■ AIM OF THE EXERCISE ■
Print the records below exactly; all of them are needed.

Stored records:
---
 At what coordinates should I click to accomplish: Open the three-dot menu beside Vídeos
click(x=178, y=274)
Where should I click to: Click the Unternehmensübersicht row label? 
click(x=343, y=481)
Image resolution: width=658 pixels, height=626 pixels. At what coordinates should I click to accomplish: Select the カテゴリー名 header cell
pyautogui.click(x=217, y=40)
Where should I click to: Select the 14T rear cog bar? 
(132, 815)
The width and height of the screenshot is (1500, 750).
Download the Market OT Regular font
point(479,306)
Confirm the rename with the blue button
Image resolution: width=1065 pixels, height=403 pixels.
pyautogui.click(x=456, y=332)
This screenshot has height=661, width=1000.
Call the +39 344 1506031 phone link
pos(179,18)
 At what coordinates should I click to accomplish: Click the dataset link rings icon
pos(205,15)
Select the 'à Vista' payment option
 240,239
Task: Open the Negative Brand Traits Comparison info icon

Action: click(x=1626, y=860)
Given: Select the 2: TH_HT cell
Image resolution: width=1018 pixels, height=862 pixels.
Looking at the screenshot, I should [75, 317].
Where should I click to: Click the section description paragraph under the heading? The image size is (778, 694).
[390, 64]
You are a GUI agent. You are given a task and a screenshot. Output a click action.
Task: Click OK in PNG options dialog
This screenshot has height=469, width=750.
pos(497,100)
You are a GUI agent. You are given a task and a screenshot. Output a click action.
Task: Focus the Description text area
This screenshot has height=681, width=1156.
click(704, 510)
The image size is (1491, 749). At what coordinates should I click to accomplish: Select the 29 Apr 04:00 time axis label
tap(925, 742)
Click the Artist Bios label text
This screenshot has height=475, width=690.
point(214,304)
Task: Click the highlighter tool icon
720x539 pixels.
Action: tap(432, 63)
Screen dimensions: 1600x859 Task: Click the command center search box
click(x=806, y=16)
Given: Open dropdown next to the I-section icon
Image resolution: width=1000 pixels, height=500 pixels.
---
■ RESPONSE ■
 At what coordinates should I click to accomplish: Open the three-dot menu beside Vídeos
click(x=178, y=274)
Where should I click to: Click the Unternehmensübersicht row label? 
click(x=343, y=481)
Image resolution: width=658 pixels, height=626 pixels. At what coordinates should I click to accomplish: Select the カテゴリー名 header cell
pyautogui.click(x=217, y=40)
Where should I click to: Select the 14T rear cog bar? 
(132, 815)
The width and height of the screenshot is (1500, 750).
Download the Market OT Regular font
point(479,306)
Confirm the rename with the blue button
Image resolution: width=1065 pixels, height=403 pixels.
pyautogui.click(x=456, y=332)
This screenshot has height=661, width=1000.
Call the +39 344 1506031 phone link
pos(179,18)
 At what coordinates should I click to accomplish: Click the dataset link rings icon
pos(205,15)
Select the 'à Vista' payment option
 240,239
Task: Open the Negative Brand Traits Comparison info icon

Action: click(x=1626, y=860)
Given: Select the 2: TH_HT cell
Image resolution: width=1018 pixels, height=862 pixels.
Looking at the screenshot, I should [75, 317].
Where should I click to: Click the section description paragraph under the heading? The image size is (778, 694).
[390, 64]
You are a GUI agent. You are given a task and a screenshot. Output a click action.
Task: Click OK in PNG options dialog
This screenshot has height=469, width=750.
pos(497,100)
You are a GUI agent. You are given a task and a screenshot. Output a click action.
Task: Focus the Description text area
This screenshot has height=681, width=1156.
click(704, 510)
The image size is (1491, 749). At what coordinates should I click to accomplish: Select the 29 Apr 04:00 time axis label
tap(925, 742)
Click the Artist Bios label text
This screenshot has height=475, width=690.
point(214,304)
Task: Click the highlighter tool icon
720x539 pixels.
Action: tap(432, 63)
Screen dimensions: 1600x859 Task: Click the command center search box
click(x=806, y=16)
Given: Open dropdown next to the I-section icon
Image resolution: width=1000 pixels, height=500 pixels.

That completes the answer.